-- READING PASSAGE --
╔══

Goodwin, however, invariably swept the naysayers aside, confident in his own genius. His management style has been described as “so brutal that you didn’t dare to disagree with him”. One former senior executive says he came to loathe the regular Monday morning top executive meetings because, he says, you always knew that somebody would get a bollocking, even if totally undeserved.

If this is not bad enough, there was another stonking “elephant in the room” for the boards of both banks, their auditors, their investors and most financial journalists: neither HBOS nor RBS had a deposit base of sufficient scale to finance their headlong rush for growth.

Instead they seemed entirely comfortable with the notion of throwing in their lot with the future health of the wholesale funding markets. Given these had seized up after the 9/11 terror attacks, it was a risky strategy. When these markets completely seized up as they did after the collapse of Lehman Brothers, both banks were effectively scuppered.

But as long as the profits kept rolling in and the shares continued to defy gravity, few raised any concerns. Many Scots seem to have bought into the idea that the economic party would last forever, and would proudly parrot the line that their country was now home to two of the largest banks in Europe.

Nor were politicians particularly eager to root out the culture of recklessness and greed that overran the banking system and by extension the society it served. Indeed it suited the politicians, who rather liked the chimera of wealth that a massive housing bubble can create. How else were they going to prop up post-industrial economies?

Then there was the Financial Services Authority (FSA), the main City regulator, which seemed happy to give the bankers the benefit of the doubt on funding.

“As far as I’m concerned the UK regulators have been utterly useless,” says Steel. “The guys at the top of the FSA should get the bullet. There are 3,500 of them at Canary Wharf just farting about. They make the lives of people like us very difficult but what they’ve let through at the top of banking and finance has been extraordinary. They haven’t got a clue about the real world.”

Liz Watson, leader of the One Voice Action Group, claimed that the FSA has been turning a “Nelsonian blind eye” to malpractice across the UK banking sector and has not been doing enough for victims.

╚══

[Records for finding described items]
╔══

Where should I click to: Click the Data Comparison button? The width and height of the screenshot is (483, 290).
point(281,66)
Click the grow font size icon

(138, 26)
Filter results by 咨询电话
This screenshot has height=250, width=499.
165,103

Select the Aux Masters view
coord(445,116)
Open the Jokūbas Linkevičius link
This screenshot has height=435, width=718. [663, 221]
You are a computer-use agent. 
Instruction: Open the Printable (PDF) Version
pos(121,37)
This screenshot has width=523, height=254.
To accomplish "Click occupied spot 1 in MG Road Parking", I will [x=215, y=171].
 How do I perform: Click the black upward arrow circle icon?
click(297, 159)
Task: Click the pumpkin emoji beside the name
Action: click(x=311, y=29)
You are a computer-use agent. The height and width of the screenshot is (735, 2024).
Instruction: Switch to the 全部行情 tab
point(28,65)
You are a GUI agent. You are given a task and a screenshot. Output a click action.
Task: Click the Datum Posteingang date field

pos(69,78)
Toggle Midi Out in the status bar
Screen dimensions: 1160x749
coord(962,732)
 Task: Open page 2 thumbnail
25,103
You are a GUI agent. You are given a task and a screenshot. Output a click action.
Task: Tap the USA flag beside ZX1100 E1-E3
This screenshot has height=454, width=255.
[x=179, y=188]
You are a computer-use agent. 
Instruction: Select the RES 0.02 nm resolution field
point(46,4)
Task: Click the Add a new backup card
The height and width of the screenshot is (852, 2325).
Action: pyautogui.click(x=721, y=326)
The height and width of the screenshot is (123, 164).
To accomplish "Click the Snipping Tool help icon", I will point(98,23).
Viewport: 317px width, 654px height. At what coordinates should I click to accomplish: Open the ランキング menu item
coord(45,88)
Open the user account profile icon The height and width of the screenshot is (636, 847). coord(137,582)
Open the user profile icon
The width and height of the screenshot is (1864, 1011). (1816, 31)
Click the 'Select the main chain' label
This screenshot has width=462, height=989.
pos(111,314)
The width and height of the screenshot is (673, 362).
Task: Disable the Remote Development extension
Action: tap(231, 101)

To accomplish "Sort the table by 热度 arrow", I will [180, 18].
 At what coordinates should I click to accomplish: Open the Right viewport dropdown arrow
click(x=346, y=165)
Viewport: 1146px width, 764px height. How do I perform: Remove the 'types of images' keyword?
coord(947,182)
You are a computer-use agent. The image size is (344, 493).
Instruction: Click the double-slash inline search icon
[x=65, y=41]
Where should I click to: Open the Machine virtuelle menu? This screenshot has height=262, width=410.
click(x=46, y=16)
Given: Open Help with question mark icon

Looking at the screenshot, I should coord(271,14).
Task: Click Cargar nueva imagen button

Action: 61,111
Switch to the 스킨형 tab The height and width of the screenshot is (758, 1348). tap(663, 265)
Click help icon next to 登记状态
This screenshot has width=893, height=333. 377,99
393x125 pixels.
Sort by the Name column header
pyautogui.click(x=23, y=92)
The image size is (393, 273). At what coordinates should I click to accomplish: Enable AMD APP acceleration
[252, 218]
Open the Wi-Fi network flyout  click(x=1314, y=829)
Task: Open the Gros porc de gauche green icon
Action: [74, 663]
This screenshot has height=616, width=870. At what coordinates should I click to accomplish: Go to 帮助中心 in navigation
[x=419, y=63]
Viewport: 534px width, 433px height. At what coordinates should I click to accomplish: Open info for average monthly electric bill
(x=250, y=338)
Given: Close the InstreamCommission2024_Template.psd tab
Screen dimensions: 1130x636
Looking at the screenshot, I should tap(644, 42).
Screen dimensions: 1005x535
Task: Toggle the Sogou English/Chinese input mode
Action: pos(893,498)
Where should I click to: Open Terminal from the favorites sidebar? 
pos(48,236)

╚══

-- EXERCISE DESCRIPTION --
In the passage above about HBOS and RBS, how many FSA staff does Steel say are at Canary Wharf?

-- RESPONSE TO THE EXERCISE --
3,500